In all XFEL models, Mn1 is axially elongated along the O5–Mn1–Asp342 vector. This distortion is characteristically pronounced with Mn1–O5 distances ranging from 2.68 to 2.79 Å and is observed in all “open-cubane” OEC models of the S0–S2 states. Mn2 and Mn3 ions do not exhibit pronounced axial elongation, and their coordination sphere comes closer to symmetric octahedral. In all 0F XFEL models, Mn4 is axially elongated along the W1–Mn4–O5 vector. In the 1F structures, Mn4 is axially elongated as well, which creates ambiguity regarding the oxidation of Mn4(III) to Mn4(IV) in the 1F samples.

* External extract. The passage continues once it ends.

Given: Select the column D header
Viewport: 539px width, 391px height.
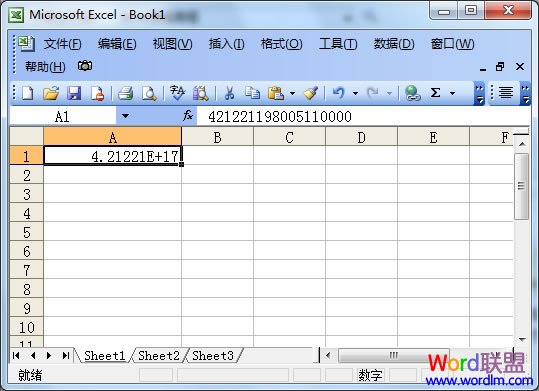Looking at the screenshot, I should coord(361,137).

The same structural parameters of models of the S161 and S216 states derived from geometry optimization using quantum mechanics (QM) electronic structure methods are also shown at the bottom of Figure 2, for comparison. Notably, all XFEL and QM models examined here can be considered consistent with the distribution of Mn–Mn and Mn–Ca distances as determined by EXAFS spectroscopy.6,114,115 The QM models of the S161 and S216 states are also consistent with EPR spectroscopy. We stress that the QM models are used only as examples of structures consistent with spectroscopic observations and with inherent cleanly defined Mn OSs; structural differences between the XFEL and QM models are not suggested to be an argument for or against the reliability of either. In the QM models, Mn1–O5 distances are larger than in XFEL, while Mn4–O5 distances are smaller. In the QM S1 state model, this is because the axial elongation of Mn4 is along the Asp270–Mn4–Glu33 vector; therefore, the Mn4–O5 bond is in an equatorial position. Moreover, contrary to the 1F models, in the QM S2 state model the Mn4 ion coordination geometry is very close to symmetric octahedral, consistent with the expected Mn4(IV) OS.
Therefore, a simple visual examination of the 1F XFEL models shows that the Mn4 coordination geometry is more consistent with Mn(III) than with Mn(IV) and suggests that the models may correspond to a lower S-state or a mixture of states. Interestingly, this pattern is visible in all 1F models, along very specific axial directions, and specifically on Mn4, which is Mn(III) in lower S-states. Thus, it cannot be related exclusively to effects arising from resolution limitations or temperature considerations. Ibrahim et al.82 estimated standard deviations for the Mn–O bond lengths between 0.09 and 0.25 Å and for the Mn–Mn and Mn–Ca distances between 0.07 and 0.27 Å, and Li et al.84 reported that differences in the Mn–Mn and Mn–Ca distances between the 0F and 1F structures were smaller than the experimental resolution. Nevertheless, the Mn–Mn and Mn–Ca distances are consistent with those predicted by EXAFS in both S1 and S2 states. Hence, even though our analysis cannot explicitly account for the standard deviations in the Mn–ligand distances stemming from limited crystallographic resolution, the axial distortions of the Mn ions in the final XFEL models are a meaningful feature.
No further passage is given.